Egg Roll in a Bowl Tasty and Simple Weeknight Meal

Looking for a quick and tasty weeknight meal? Let me introduce you to Egg Roll in a Bowl! This simple dish mixes ground chicken or turkey with fresh veggies and savory sauces. It’s packed with flavor and perfect for busy nights. With easy steps and handy tips, you’ll have dinner ready in no time. Keep reading to discover how to make this delicious meal today!
Ingredients
Main Ingredients
– 1 lb ground chicken or turkey
– 1 tablespoon sesame oil
– 2 cups green cabbage, finely shredded
Additional Ingredients
– 1 small onion, diced
– 3 cloves garlic, minced
– 1-inch piece fresh ginger, grated
Seasonings and Garnishes
– 1/4 cup low-sodium soy sauce
– 1 tablespoon rice vinegar
– 2 green onions, sliced (for garnish)
Egg Roll in a Bowl starts with fresh and simple ingredients. The main items include ground chicken or turkey, which adds protein and flavor. I love using sesame oil for cooking; it gives a nutty taste that enhances the dish. The green cabbage provides that classic egg roll crunch.
For more flavor, I add diced onion, minced garlic, and fresh ginger. These ingredients pack a punch and make the dish exciting.
The seasonings bring everything together. Low-sodium soy sauce adds saltiness without being too heavy. Rice vinegar offers a bit of tang. Finally, green onions on top make it look pretty and fresh.
This recipe is flexible. Feel free to add your favorite veggies or adjust the seasonings.Enjoy cooking!
Step-by-Step Instructions
Preparation Steps
1. First, heat 1 tablespoon of sesame oil in a large non-stick skillet over medium heat. Wait until it shimmers.
2. Next, add 1 small diced onion to the pan. Sauté for 2-3 minutes until the onion softens.
3. Now, mix in 3 minced garlic cloves and 1-inch piece of grated ginger. Cook for 1-2 minutes until fragrant.
Cooking the Meat
1. Increase the heat to medium-high. Introduce 1 pound of ground chicken or turkey to the skillet.
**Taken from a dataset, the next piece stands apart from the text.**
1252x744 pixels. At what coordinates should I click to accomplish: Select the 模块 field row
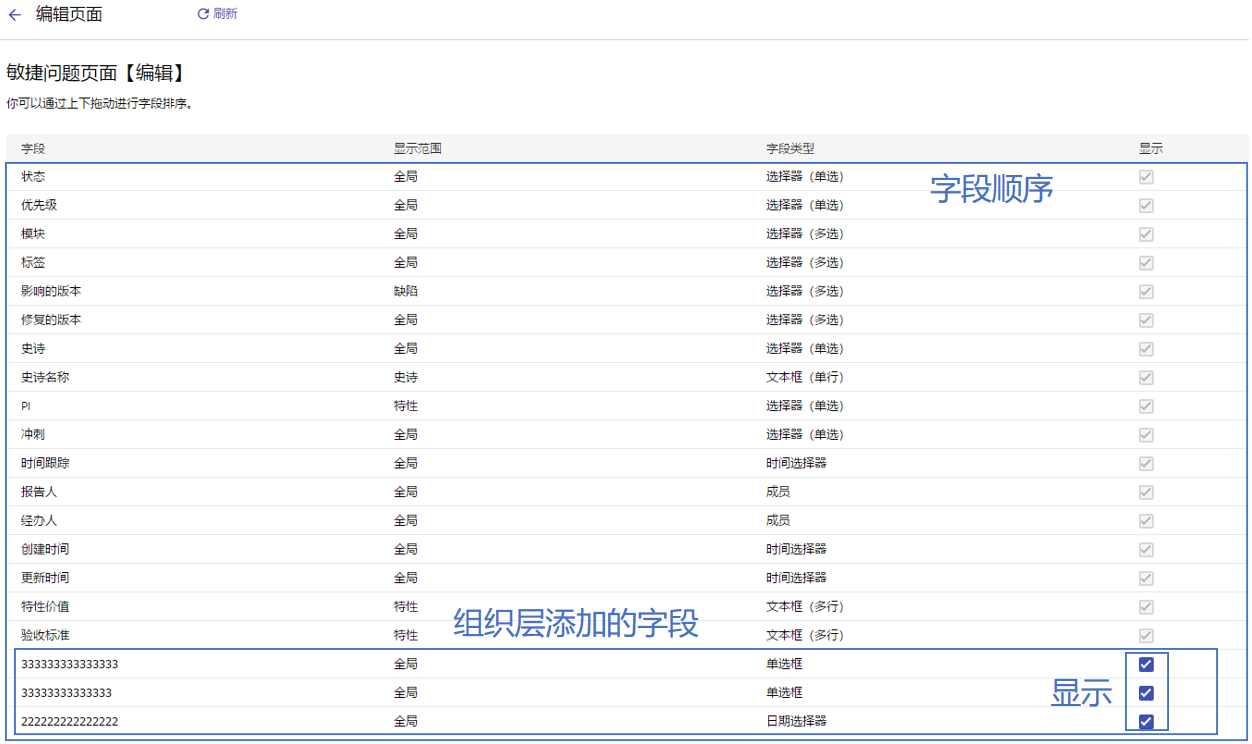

2. Use a spatula to break the meat apart as it cooks. Cook thoroughly for about 5-7 minutes until no pink remains.
Combining Ingredients
1. Once the meat is fully cooked, add 2 cups of shredded green cabbage, 1 cup of shredded carrots, and 1/2 cup of diced mushrooms to the skillet.
2. Stir everything together and sauté for about 5 minutes. You want the veggies tender yet still crisp.
3. In a small bowl, whisk together 1/4 cup of low-sodium soy sauce, 1 tablespoon of rice vinegar, 1 teaspoon of sugar, and 1/4 teaspoon of red pepper flakes, if you like heat.
4. Pour this sauce over the mixture in the skillet. Stir well and cook for another 2-3 minutes, letting all the flavors blend.
5. Season with salt and freshly cracked pepper to taste. Serve hot, garnished with sliced green onions.Enjoy your meal!
Tips & Tricks
Perfecting the Recipe
When making Egg Roll in a Bowl, choosing the right meat is key. Ground chicken gives a light flavor. Ground turkey is leaner and has a richer taste. Both work well, so pick what you like best.
To keep your vegetables crisp, do not overcook them. Add cabbage, carrots, and mushrooms last. Stir-fry just until they are bright and tender. This keeps the crunch and bright color.
Serving Suggestions
For a great bowl presentation, use deep bowls. Layer the meat and veggie mix at the bottom. Top with green onions and sesame seeds for a nice look. It makes the dish more fun to eat!
As for sides, steamed rice or cauliflower rice pairs well. You can also serve with a simple salad. These sides balance the flavors and add a fresh touch.
Adjusting Flavor Profiles
If you like spice, add more red pepper flakes. You can also try Sriracha or chili oil. These give your dish a nice heat that wakes up the flavors.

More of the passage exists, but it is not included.